**Passage shown**
++++++++++

MC0077-Spring Drive Assignment-2012

1. Describe the Following with suitable Examples

a) Cost Estimation

b) Measuring index Selectivity

a) Cost Estimation:- Cost estimation models are mathematical algorithms or parametic equation used to estimate the costs of a product or project. The results of the models are typically necessary to obtain approval to proceed, and are factored into business plans, budgets, and other financial planning and tracking mechanisms.

These algorithms were originally performed manually but now are almost universally computerized. They may be standardized (available in published texts or purchased commercially) or proprietary, depending on the type of business, product, or project in question. Simple models may use standard spared sheet products. Models typically function through the input of parameters that describe the attributes of the product or project in question, and possibly physical resource requirements. The model then provides as output various resources requirements in cost and time.Cost modeling practitioners often have the titles of cost estimators, cost engineers, or parametric analysts.

Typical applications include:

Construction

Software Development

Manfacturing

New product develoment

b) Measuring Index Selectivity:- B*TREE Indexes improve the performance of queries that select a small percentage of rows from a table. As a general guideline, we should create indexes on tables that are often queried for less than 15% of the table's rows. This value may be higher in situations where all data can be retrieved from an index, or where the indexed columns can be used for joining to other tables. The ratio of the number of distinct values in the indexed column / columns to the number of records in the table represents the selectivity of an index. The ideal selectivity is 1. Such a selectivity can be reached only by unique indexes on NOT NULL columns.

++++++++++

**Entries provided**
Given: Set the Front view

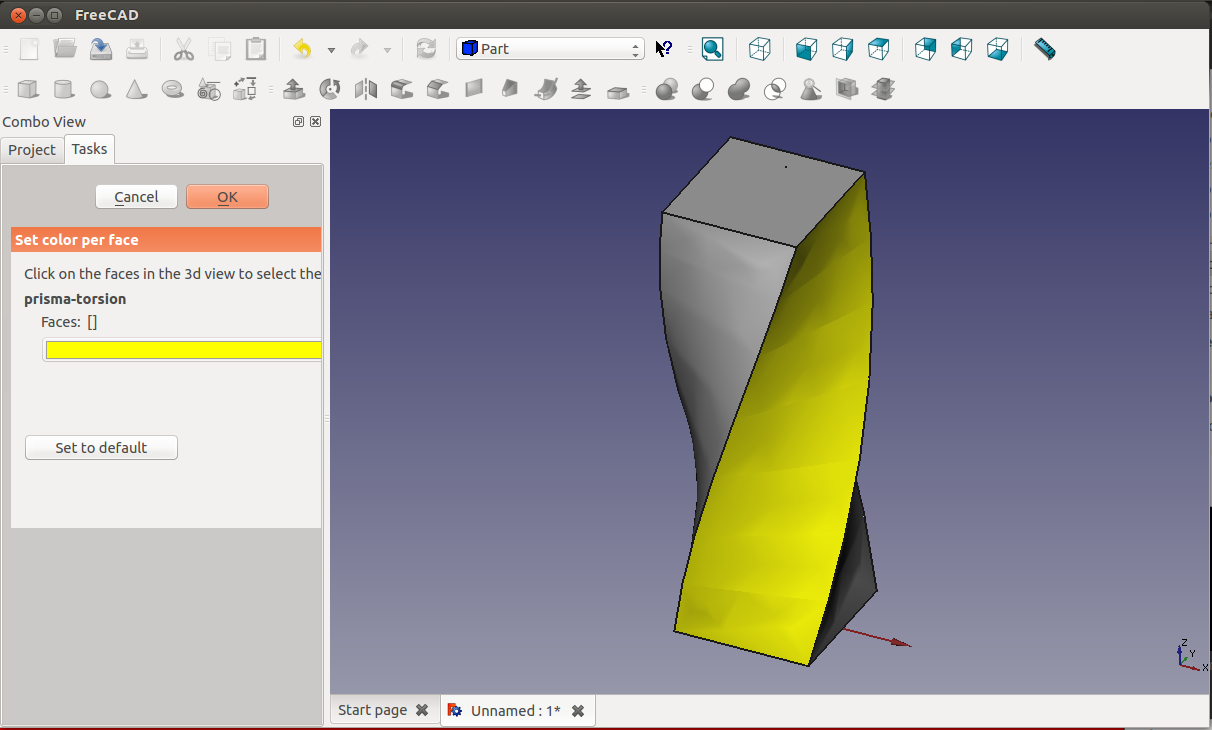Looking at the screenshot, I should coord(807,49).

++++++++++

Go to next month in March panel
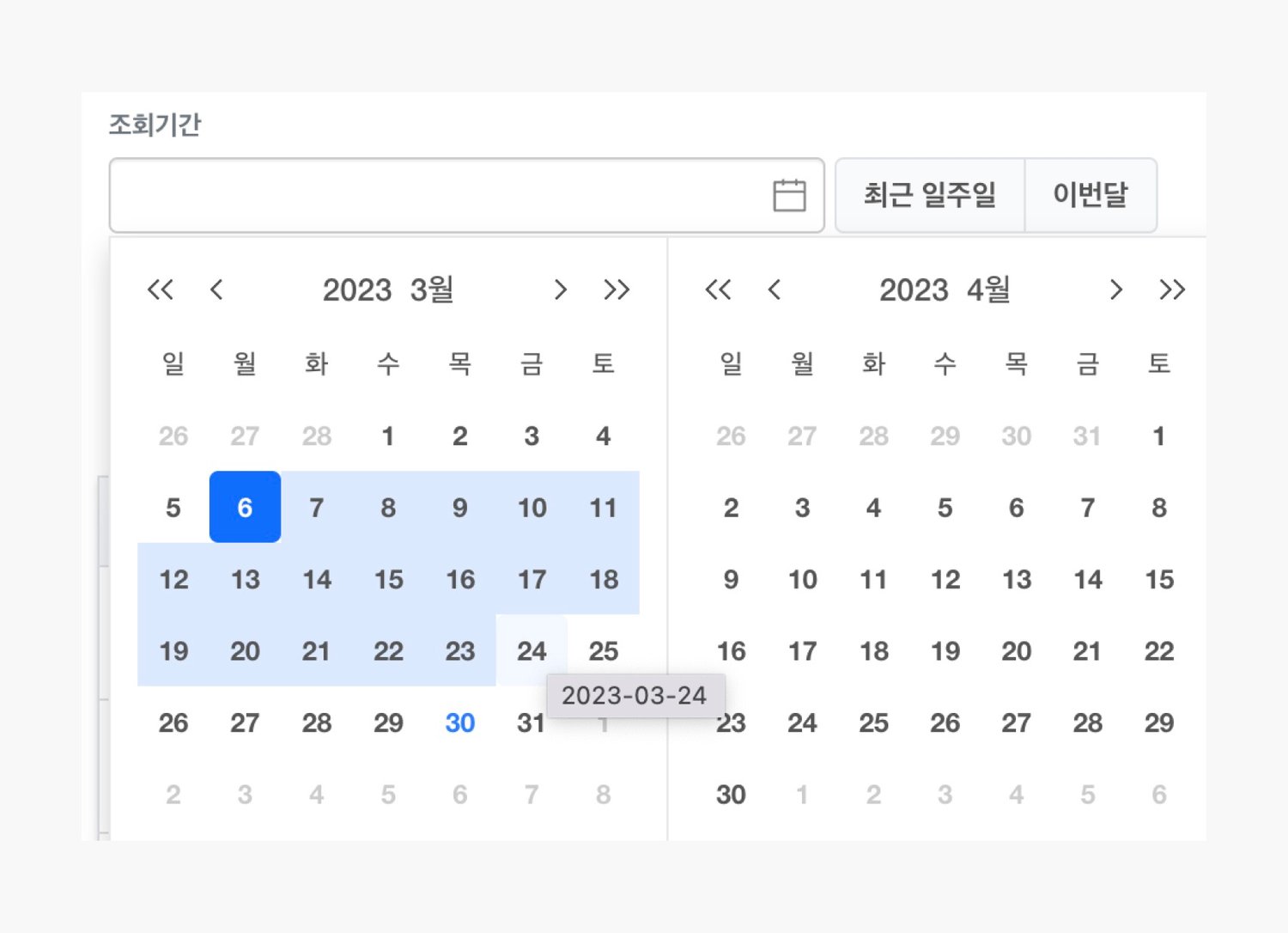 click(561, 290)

++++++++++

**Written exercise**
Rewrite the part of the cost estimation and index selectivity text from "Manfacturing" up to and including "NOT NULL columns.", renaming "B*TREE Indexes" to "B-tree indexes".

**Output for this exercise**
Manfacturing

New product develoment

b) Measuring Index Selectivity:- B-tree indexes improve the performance of queries that select a small percentage of rows from a table. As a general guideline, we should create indexes on tables that are often queried for less than 15% of the table's rows. This value may be higher in situations where all data can be retrieved from an index, or where the indexed columns can be used for joining to other tables. The ratio of the number of distinct values in the indexed column / columns to the number of records in the table represents the selectivity of an index. The ideal selectivity is 1. Such a selectivity can be reached only by unique indexes on NOT NULL columns.